§ Задание
Перепиши слово в слово весь отрывок об Иване Папанине.

§ Отрывок текста
-=-=-=-=-

Символом первопроходчества, воли и мужества советского человека Иван Папанин признан наряду с Валерием Чкаловым и Юрием Гагариным. Начальник первой в мире дрейфующей станции, вместе с тремя другими смельчаками он проплыл на льдине девять месяцев по грозным арктическим водам. Возглавив позже Главсевморпуть, стал одним из создателей нашего ледокольного и научного флота, знатным орденоносцем, контр-адмиралом и доктором наук. А еще — топонимом на карте, типом судна, литературным прототипом и даже новым женским именем! Была у него и другая известность — темная слава крымской молодости...
15 марта 1938 года Ленинград встречал триумфаторов-папанинцев, эвакуированных с льдины. Океанолог Петр Ширшов, геофизик Евгений Федоров, радист Эрнст Кренкель вместе с их руководителем купались в море флагов, цветов, приветственных здравиц и восторженных глаз. А 17 марта автомобили, похожие на клумбы, въезжали в Кремль, где у широко накрытых столов новых героев ждала высшая награда: крепкие объятия вождя. В ответ командир экспедиции подарил «командиру страны» пса Веселого, бывшего пятым членом их ледовой команды. Каждый участник легендарного дрейфа стал Героем Советского Союза, был награжден орденом Ленина. На музыку братьев Покрасс и Исаака Дунаевского коллектив авторов написал песню в их честь: «То не призраки чернеют на снегу, / То четверка храбрецов живет на льду. / Им ни сжатья не страшны и ни пурга — / Воспитала их Советская страна!». Фильм о рискованной экспедиции, снятый Марком Трояновским на студии ЦСДФ, побил в кинотеатрах страны рекорды посещаемости, а валютной выручкой покрыл затраты на экспедицию.

-=-=-=-=-

§ Записанные данные
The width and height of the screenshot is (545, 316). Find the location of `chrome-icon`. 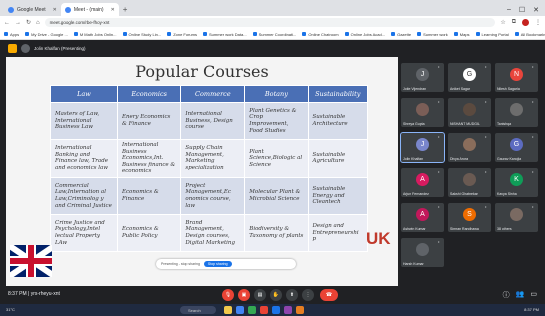

chrome-icon is located at coordinates (240, 310).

-=-=-=-=-

§ Итоговый ответ
Символом первопроходчества, воли и мужества советского человека Иван Папанин признан наряду с Валерием Чкаловым и Юрием Гагариным. Начальник первой в мире дрейфующей станции, вместе с тремя другими смельчаками он проплыл на льдине девять месяцев по грозным арктическим водам. Возглавив позже Главсевморпуть, стал одним из создателей нашего ледокольного и научного флота, знатным орденоносцем, контр-адмиралом и доктором наук. А еще — топонимом на карте, типом судна, литературным прототипом и даже новым женским именем! Была у него и другая известность — темная слава крымской молодости...
15 марта 1938 года Ленинград встречал триумфаторов-папанинцев, эвакуированных с льдины. Океанолог Петр Ширшов, геофизик Евгений Федоров, радист Эрнст Кренкель вместе с их руководителем купались в море флагов, цветов, приветственных здравиц и восторженных глаз. А 17 марта автомобили, похожие на клумбы, въезжали в Кремль, где у широко накрытых столов новых героев ждала высшая награда: крепкие объятия вождя. В ответ командир экспедиции подарил «командиру страны» пса Веселого, бывшего пятым членом их ледовой команды. Каждый участник легендарного дрейфа стал Героем Советского Союза, был награжден орденом Ленина. На музыку братьев Покрасс и Исаака Дунаевского коллектив авторов написал песню в их честь: «То не призраки чернеют на снегу, / То четверка храбрецов живет на льду. / Им ни сжатья не страшны и ни пурга — / Воспитала их Советская страна!». Фильм о рискованной экспедиции, снятый Марком Трояновским на студии ЦСДФ, побил в кинотеатрах страны рекорды посещаемости, а валютной выручкой покрыл затраты на экспедицию.